Pain & Gain is the very worst of Michael Bay's
vulgar excesses on super-strength steroids. A garish, grating, gruesome (in every sense) farce, which in the deft
hands of the Coen Brothers might possibly have been a blackly comedic
crime caper with a moral conscience. Instead Bay handles the material
with all the subtlety and finesse of a rampaging rhino high on PCP
wielding a hefty sledgehammer. It's loud, lewd, over-stylised, cynical
and monumentally crass. It's shameful enough Bay trivialises a tragic
true story of kidnap, torture and murder via vapid visuals and puerile
slapstick, but he does so in such a vile, venal, completely unpalatable
manner it truly beggars belief. Here's a film that is so crude,
shockingly misjudged and staggeringly dumb that it would insult the
intelligence of particularly dim-witted plankton. Bay has been accused
of cinematic hate-crimes in the past, but here he goes all out to offend
and discriminate without the slightest hint of irony or satire. Pain
And Gain is beyond tasteless given its real crime background, wallowing
in an open cesspit of racist, sexist, homophobic, toilet humour.
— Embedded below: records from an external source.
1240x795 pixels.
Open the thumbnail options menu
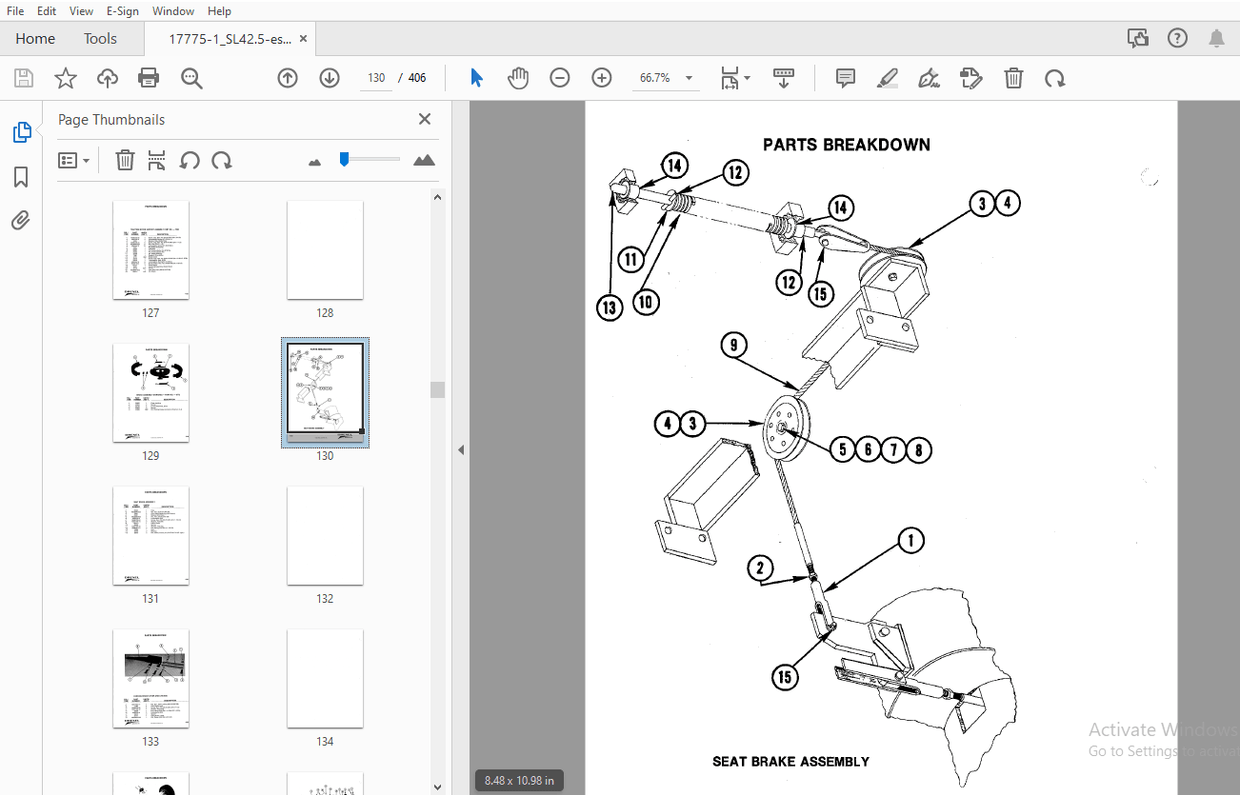74,160
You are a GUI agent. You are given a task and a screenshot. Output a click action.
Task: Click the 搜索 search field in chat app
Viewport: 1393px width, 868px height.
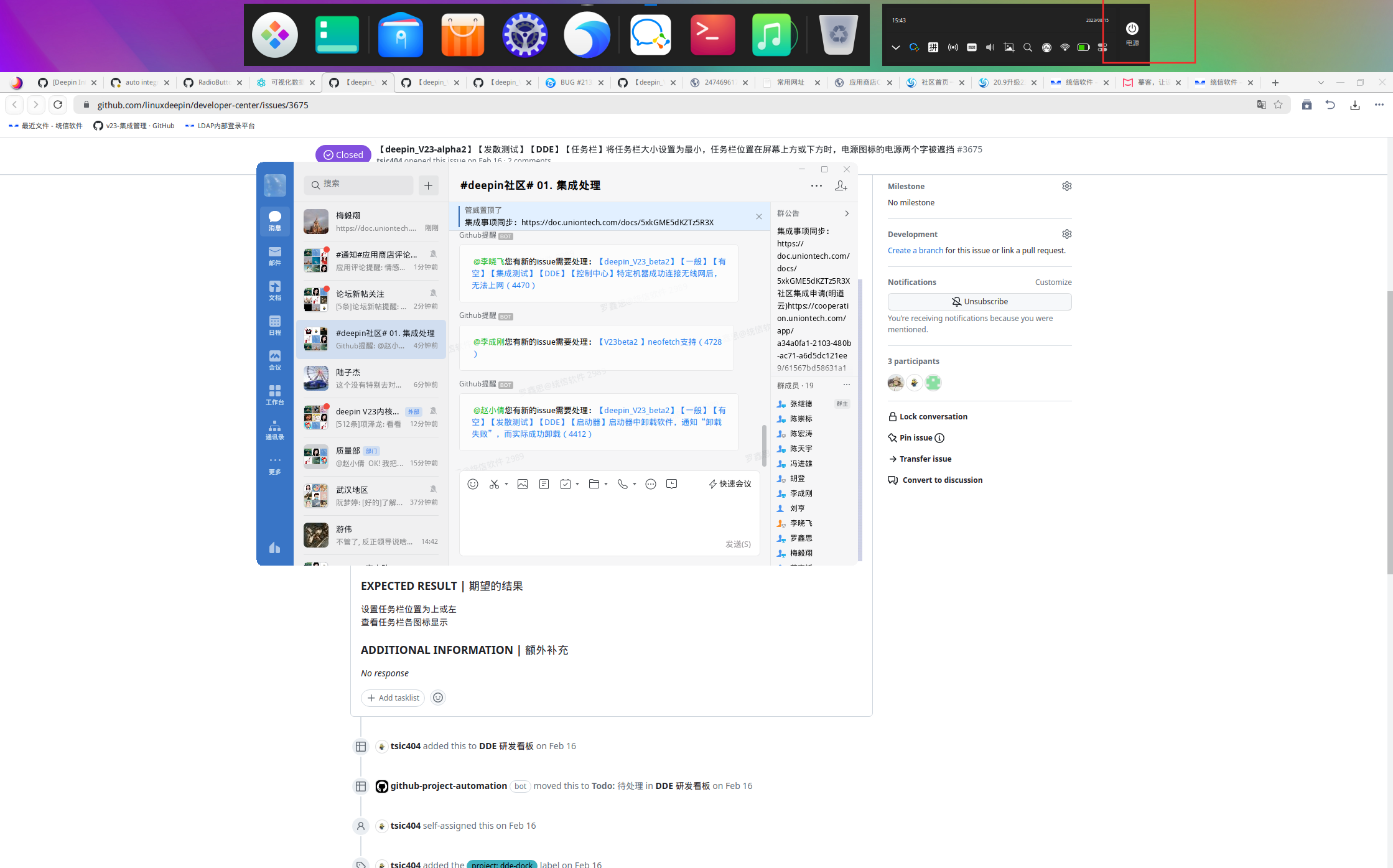pos(358,185)
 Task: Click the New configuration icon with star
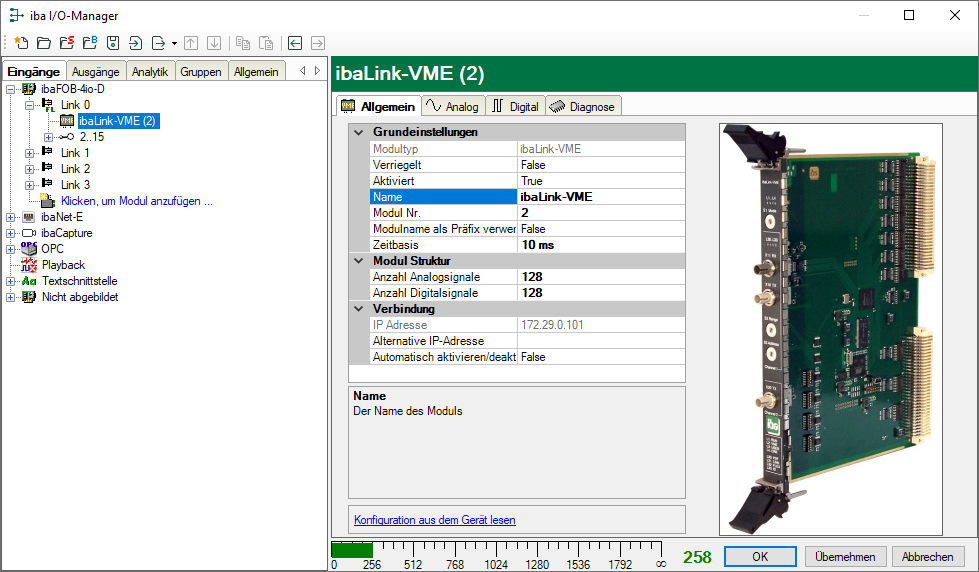20,43
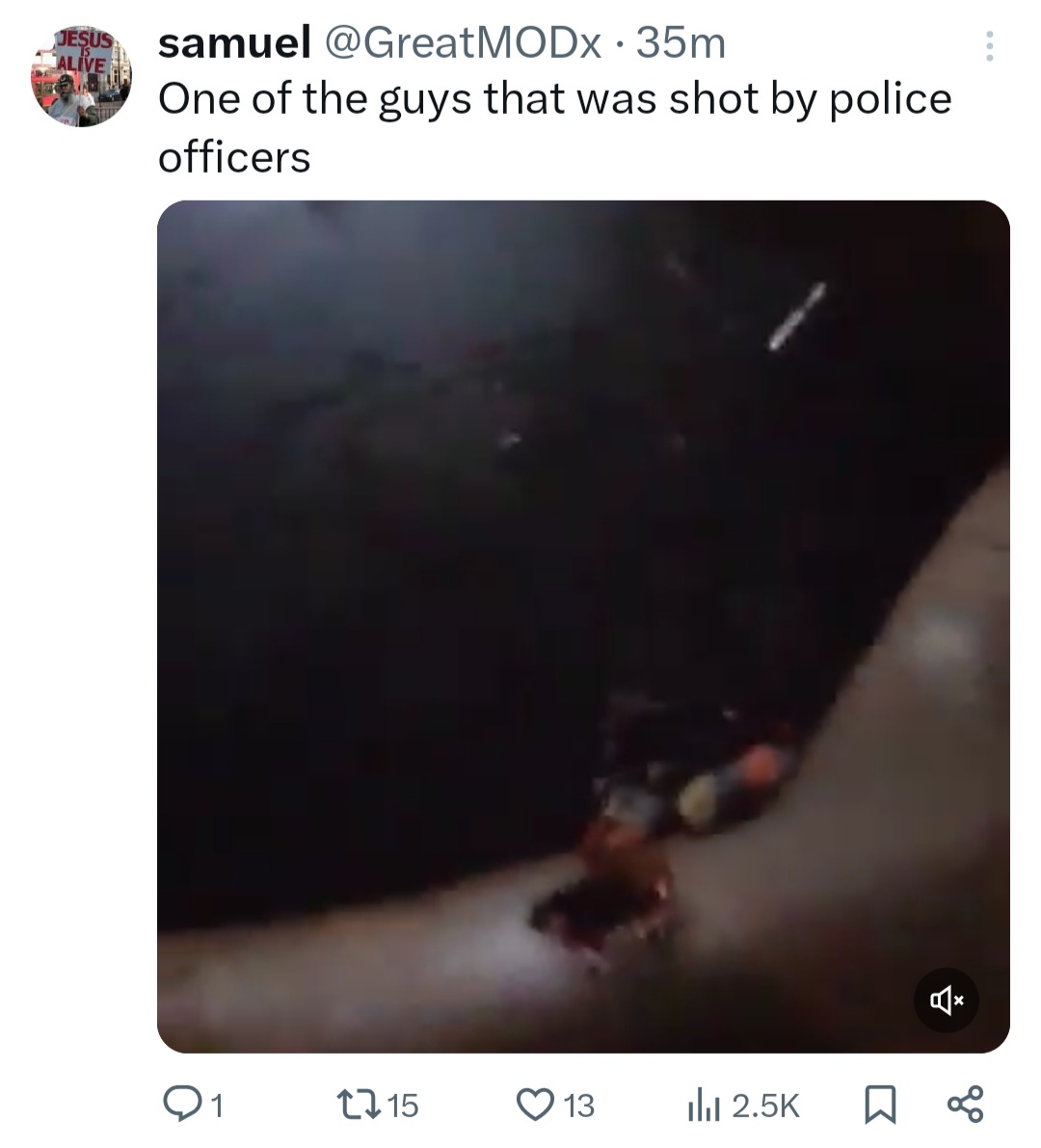
Task: Click the reply count 1
Action: pos(215,1106)
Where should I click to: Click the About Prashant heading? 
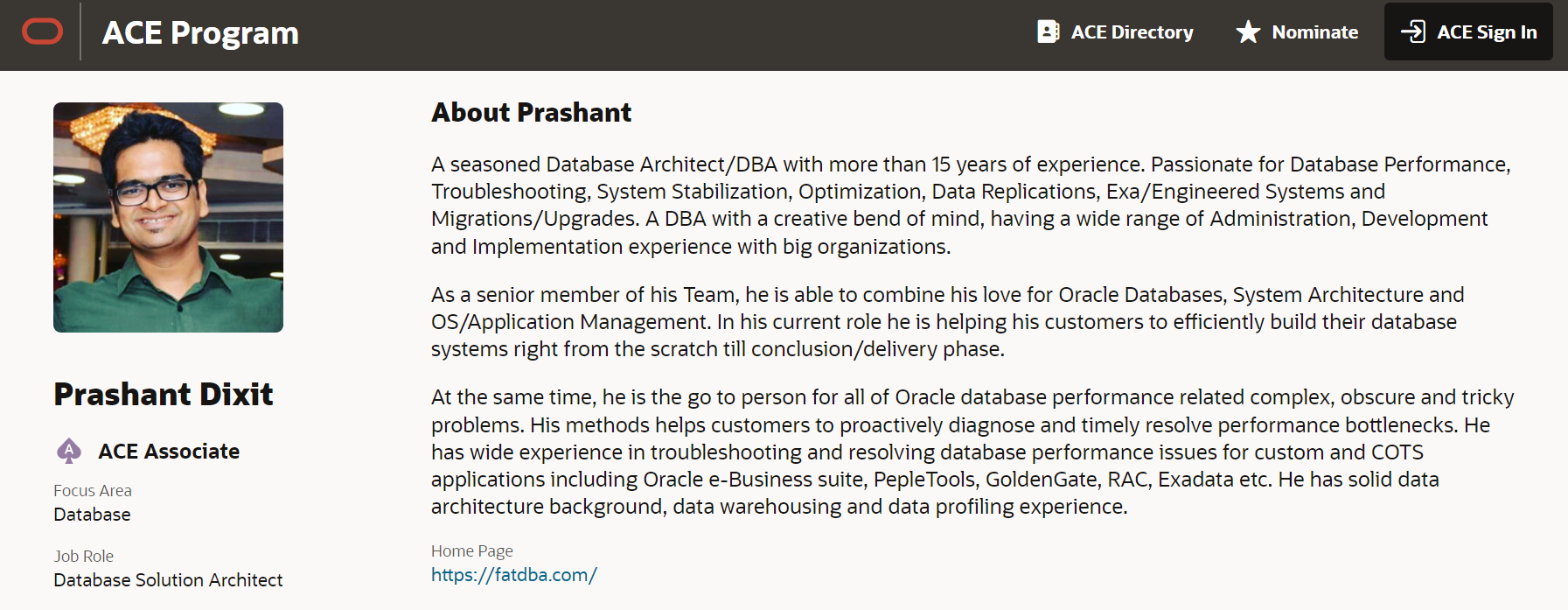coord(531,113)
It's a
film that rages with barely disguised contempt for its audience, a movie
every bit as meat-headed and incompetent as its
intellectually-challenged protagonists. And as for those protagonists it's
quite some feat to make usually charismatic stars like Wahlberg and
Johnson so deeply repellent, although this is surely a by-product of
Bay's moronic insistence on turning everything up to eleven like an
overactive infant with a sugar rush, rather than through any palpable
directorial skill or artistry. Utter gutter cinema.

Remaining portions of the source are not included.